The rating system was discontinued in 2011 in favor of a points-based system, known as Planeswalker Points, administered by Wizards of the Coast. This system awarded points for participating in a tournament, as well as additional points for each win during the event. This system replaced the rating system for invitations and byes. In 2020, Planeswalker Points were retired.

=== Judge Program ===

The WPN was also the home of the Judge Program. Early in Magic's competitive history, the event's organizers needed a system for training and certifying qualified tournament officials. To have a measure of capability of the judges the WPN introduced judge levels. Over time the Judge Program grew and transformed, and is now an independent organization.

=== Friday Night Magic ===

"Thousands of games shops" participate in Friday Night Magic (FNM), an event sponsored by the WPN; it is advertised as "the event where new players can approach the game, and start building their community". FNM offers both sanctioned tournament formats and all casual formats. In 2018, The New Yorker reported that "even as it has grown in popularity and size, Magic flies low to the ground. It thrives on the people who gather at lunch tables, in apartments, or in one of the six thousand stores worldwide that Wizards has licensed to put on weekly tournaments dubbed Friday Night Magic". FNM tournaments can act as a stepping-stone to more competitive play.

=== Other tournaments ===
Pre-release tournaments are held in hundreds of locations around the world several days before each new expansion, or set, is available for sale in stores. The pre-release provides a casual play atmosphere and a preview of new cards and sets. Before 2008, pre-release tournaments were limited to those with Premier Tournament Organizer status; it was then opened up to WPN stores.

Friday Night Magic (FNM) tournaments and Arena Leagues (currently defunct) are offered in many stores and clubs, allowing players to compete for special foil promo cards and other prizes (rarely involving a cash top prize). These tournaments are mostly for amateurs and first-time players seeking a start in professional play. The WPN will also run other regional tournaments such as the 2021 Store Challenger Series for participating WPN stores in the APAC region.

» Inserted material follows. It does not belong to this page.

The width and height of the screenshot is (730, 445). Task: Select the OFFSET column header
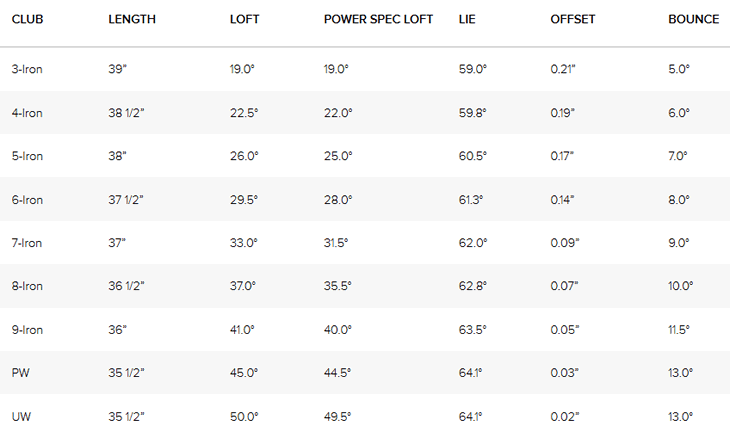[573, 19]

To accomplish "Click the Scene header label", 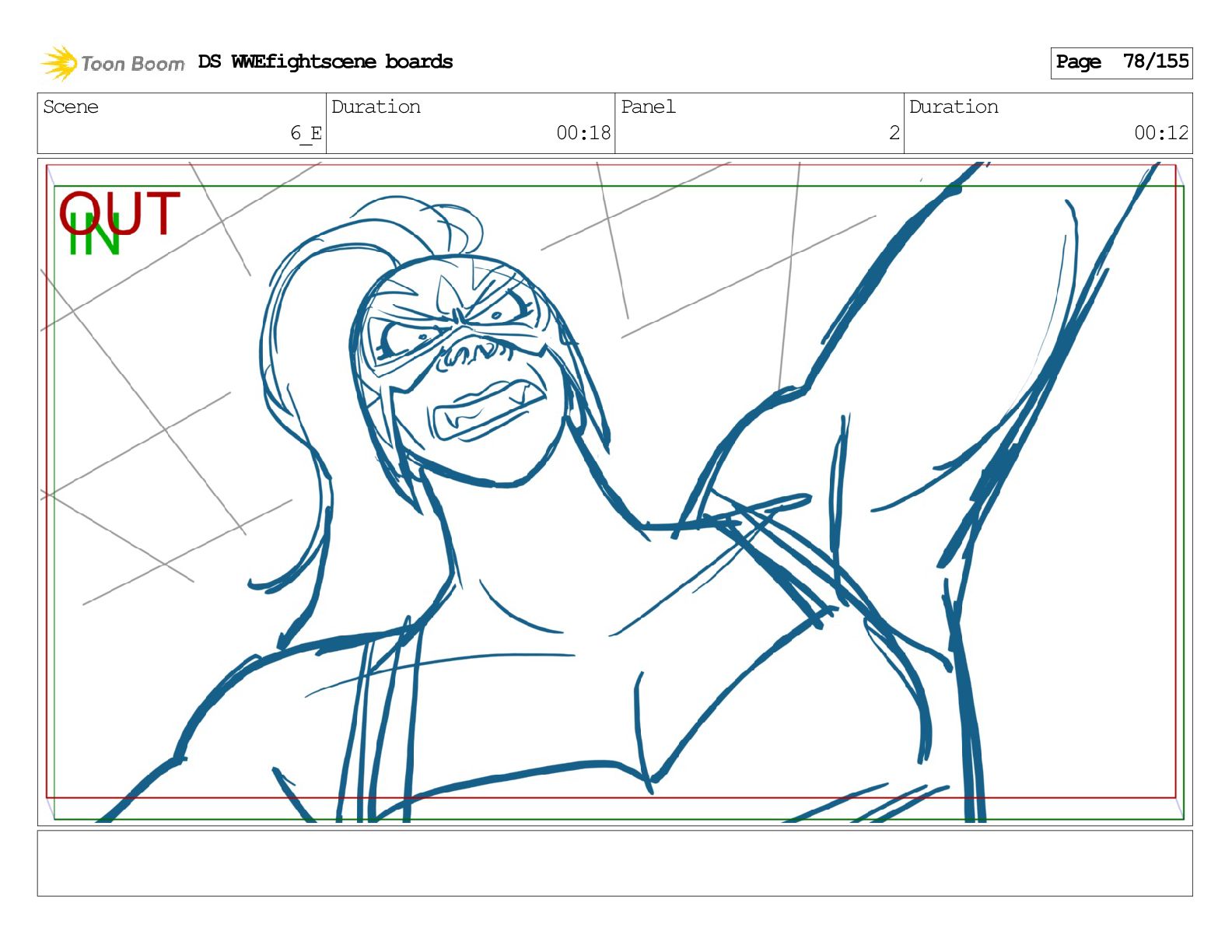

Many other stores, school clubs, and community groups hold WPN-sanctioned events on a regular basis. Events are also held at almost all gaming conventions, such as Origins and Gen Con. In addition, some companies hold tournament series for Magic: The Gathering at locations across the US outside of WPN regulation.

== Hecatomb ==
Hecatomb was supported by the DCI over its short lifetime. In August 2006, it was announced that the game would no longer be produced by Wizards of the Coast, and the DCI ceased to support it.